PNRS completa 8 anos, mas menos da metade dos municípios tem destinação adequada

Professor Resíduo
12:30:PM - 06/Aug/2018
PNRS completa 8 anos, mas menos da metade dos municípios tem destinação adequada
oargonautabc.blogspot.com

06/08/2018| 12h30

Passaram-se oito anos desde a criação da Política Nacional de Resíduos Sólidos Urbanos (PNRS), mas, apesar da obrigatoriedade da sua aplicação, pouco tem sido feito pelos administradores públicos em todo o Brasil.

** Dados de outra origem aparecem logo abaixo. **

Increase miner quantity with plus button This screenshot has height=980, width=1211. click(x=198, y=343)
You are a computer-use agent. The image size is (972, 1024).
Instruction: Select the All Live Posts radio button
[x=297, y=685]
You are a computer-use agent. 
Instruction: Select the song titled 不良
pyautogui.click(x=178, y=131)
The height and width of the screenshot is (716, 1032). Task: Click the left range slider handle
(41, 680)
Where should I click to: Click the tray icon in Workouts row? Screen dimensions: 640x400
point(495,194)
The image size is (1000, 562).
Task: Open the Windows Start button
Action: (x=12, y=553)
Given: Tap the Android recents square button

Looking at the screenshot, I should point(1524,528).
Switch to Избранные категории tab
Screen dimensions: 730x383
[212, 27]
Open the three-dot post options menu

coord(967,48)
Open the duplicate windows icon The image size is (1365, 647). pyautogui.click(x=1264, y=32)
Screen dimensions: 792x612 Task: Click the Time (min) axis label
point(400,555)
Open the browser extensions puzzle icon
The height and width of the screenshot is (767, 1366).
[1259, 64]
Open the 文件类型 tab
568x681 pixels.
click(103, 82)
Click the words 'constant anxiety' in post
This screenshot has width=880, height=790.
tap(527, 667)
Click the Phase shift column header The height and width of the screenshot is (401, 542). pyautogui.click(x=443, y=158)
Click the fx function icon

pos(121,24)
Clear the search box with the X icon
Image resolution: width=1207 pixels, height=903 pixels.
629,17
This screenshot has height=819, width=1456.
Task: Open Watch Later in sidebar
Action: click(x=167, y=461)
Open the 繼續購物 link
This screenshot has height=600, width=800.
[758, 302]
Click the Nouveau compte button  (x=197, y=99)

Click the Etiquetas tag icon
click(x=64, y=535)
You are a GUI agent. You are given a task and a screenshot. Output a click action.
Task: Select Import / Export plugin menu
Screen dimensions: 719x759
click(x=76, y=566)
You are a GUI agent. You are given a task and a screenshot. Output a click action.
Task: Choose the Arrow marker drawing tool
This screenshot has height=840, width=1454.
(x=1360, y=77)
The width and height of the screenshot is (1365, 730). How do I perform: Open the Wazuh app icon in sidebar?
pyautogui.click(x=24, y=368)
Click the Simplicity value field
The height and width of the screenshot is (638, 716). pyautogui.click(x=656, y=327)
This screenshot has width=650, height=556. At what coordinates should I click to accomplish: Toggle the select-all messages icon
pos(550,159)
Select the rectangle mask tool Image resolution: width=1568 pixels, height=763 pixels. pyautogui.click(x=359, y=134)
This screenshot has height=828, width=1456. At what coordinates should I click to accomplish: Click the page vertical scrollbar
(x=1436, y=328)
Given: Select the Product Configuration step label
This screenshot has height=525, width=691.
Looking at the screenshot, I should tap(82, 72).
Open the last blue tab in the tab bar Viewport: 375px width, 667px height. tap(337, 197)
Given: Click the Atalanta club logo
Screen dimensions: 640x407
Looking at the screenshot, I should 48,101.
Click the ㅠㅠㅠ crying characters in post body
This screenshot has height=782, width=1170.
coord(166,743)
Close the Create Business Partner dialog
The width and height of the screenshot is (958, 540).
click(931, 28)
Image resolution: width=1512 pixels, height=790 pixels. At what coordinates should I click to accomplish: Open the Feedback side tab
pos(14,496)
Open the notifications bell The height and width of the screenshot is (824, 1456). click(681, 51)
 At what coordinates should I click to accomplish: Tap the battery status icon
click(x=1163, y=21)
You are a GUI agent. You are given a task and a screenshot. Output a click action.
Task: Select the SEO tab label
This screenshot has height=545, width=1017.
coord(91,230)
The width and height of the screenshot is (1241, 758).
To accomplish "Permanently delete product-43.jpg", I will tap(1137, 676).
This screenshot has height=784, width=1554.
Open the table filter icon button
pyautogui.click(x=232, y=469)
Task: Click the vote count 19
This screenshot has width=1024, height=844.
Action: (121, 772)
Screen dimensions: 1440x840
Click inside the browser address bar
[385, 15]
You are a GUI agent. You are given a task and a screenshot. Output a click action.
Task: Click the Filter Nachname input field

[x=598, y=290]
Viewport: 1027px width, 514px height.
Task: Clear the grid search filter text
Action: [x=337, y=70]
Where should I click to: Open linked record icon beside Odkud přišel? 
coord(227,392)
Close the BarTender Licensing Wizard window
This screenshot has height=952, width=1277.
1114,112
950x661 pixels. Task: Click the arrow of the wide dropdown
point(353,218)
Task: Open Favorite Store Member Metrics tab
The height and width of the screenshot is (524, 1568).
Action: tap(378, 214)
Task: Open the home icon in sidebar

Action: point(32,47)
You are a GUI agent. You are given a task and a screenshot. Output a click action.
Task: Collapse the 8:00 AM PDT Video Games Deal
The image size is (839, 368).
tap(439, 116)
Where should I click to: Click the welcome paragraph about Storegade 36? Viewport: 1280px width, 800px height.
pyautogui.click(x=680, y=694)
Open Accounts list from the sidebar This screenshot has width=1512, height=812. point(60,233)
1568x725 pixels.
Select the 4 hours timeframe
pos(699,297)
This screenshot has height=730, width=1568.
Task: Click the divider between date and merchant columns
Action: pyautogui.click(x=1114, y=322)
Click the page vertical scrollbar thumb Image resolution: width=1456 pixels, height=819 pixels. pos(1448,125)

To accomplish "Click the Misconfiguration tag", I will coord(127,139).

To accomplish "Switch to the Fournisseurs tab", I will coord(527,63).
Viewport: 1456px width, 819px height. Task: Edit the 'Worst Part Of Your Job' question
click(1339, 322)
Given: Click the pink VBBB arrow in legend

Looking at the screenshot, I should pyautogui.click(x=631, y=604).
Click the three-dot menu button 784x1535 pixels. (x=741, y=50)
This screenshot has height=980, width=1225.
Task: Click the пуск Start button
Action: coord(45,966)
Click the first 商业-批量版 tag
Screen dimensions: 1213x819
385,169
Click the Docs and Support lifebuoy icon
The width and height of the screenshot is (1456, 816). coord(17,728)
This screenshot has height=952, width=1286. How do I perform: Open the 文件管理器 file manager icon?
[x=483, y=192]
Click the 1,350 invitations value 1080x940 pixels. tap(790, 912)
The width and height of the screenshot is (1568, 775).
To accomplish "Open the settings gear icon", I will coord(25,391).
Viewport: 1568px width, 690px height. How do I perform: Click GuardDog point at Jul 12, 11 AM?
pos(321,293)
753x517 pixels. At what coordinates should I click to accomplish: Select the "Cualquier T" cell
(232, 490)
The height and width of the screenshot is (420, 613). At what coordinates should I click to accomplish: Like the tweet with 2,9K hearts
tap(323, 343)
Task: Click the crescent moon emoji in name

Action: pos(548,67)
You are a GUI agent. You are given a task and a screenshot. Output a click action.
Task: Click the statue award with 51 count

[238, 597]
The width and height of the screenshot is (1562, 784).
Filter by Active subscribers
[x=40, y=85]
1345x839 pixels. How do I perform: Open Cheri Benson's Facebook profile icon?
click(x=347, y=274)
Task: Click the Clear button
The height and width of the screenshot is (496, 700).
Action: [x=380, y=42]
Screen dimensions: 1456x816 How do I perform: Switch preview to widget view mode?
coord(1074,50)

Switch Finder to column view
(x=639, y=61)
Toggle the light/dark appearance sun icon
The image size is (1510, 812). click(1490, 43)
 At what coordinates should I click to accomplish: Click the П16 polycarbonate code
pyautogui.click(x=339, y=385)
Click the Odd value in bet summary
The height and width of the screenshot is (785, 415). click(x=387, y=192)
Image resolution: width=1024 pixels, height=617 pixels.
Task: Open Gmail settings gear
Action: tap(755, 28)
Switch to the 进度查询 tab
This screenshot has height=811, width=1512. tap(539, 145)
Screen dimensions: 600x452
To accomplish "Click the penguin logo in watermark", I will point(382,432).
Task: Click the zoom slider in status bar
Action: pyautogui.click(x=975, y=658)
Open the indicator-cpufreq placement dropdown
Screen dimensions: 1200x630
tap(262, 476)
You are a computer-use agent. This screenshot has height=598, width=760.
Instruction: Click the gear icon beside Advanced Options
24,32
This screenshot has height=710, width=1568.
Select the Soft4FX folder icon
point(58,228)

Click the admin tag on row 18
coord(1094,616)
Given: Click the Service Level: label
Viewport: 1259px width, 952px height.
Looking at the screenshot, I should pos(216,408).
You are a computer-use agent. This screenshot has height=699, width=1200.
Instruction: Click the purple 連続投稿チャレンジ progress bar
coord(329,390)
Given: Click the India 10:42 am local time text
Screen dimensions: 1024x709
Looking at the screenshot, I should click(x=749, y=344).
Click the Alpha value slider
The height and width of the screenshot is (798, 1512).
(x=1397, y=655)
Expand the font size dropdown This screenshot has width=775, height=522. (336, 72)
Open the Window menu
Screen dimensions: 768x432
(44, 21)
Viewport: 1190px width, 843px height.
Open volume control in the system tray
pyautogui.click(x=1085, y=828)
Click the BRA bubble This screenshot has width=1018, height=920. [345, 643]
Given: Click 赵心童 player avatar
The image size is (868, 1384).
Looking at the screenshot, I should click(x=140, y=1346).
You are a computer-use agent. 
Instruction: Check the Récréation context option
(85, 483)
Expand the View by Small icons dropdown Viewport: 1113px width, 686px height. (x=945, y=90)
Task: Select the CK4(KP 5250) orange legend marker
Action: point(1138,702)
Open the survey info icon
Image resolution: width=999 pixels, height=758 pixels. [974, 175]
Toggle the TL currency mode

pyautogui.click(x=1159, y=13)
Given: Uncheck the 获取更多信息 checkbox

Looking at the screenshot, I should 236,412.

Além de promover ações compartilhadas entre o poder público, a sociedade e o terceiro setor, esta legislação incentiva práticas de logística reversa e, acima de tudo, a destinação adequada.

Por lei, por exemplo, todos os lixões a céu aberto deveriam ter sido eliminados desde 2014, o que não ocorreu até hoje.

O cenário nacional é preocupante, ou seja, muito lixo que não é lixo acaba misturado ao lixo comum. Os rejeitos, que poderiam ser destinados corretamente por meio da reciclagem ou de processos reversos, acumulam-se na beira dos rios, entupindo galerias pluviais, em baías, no mar e, muitas vezes, são engolidos por animais, que acabam ficando doentes ou morrem.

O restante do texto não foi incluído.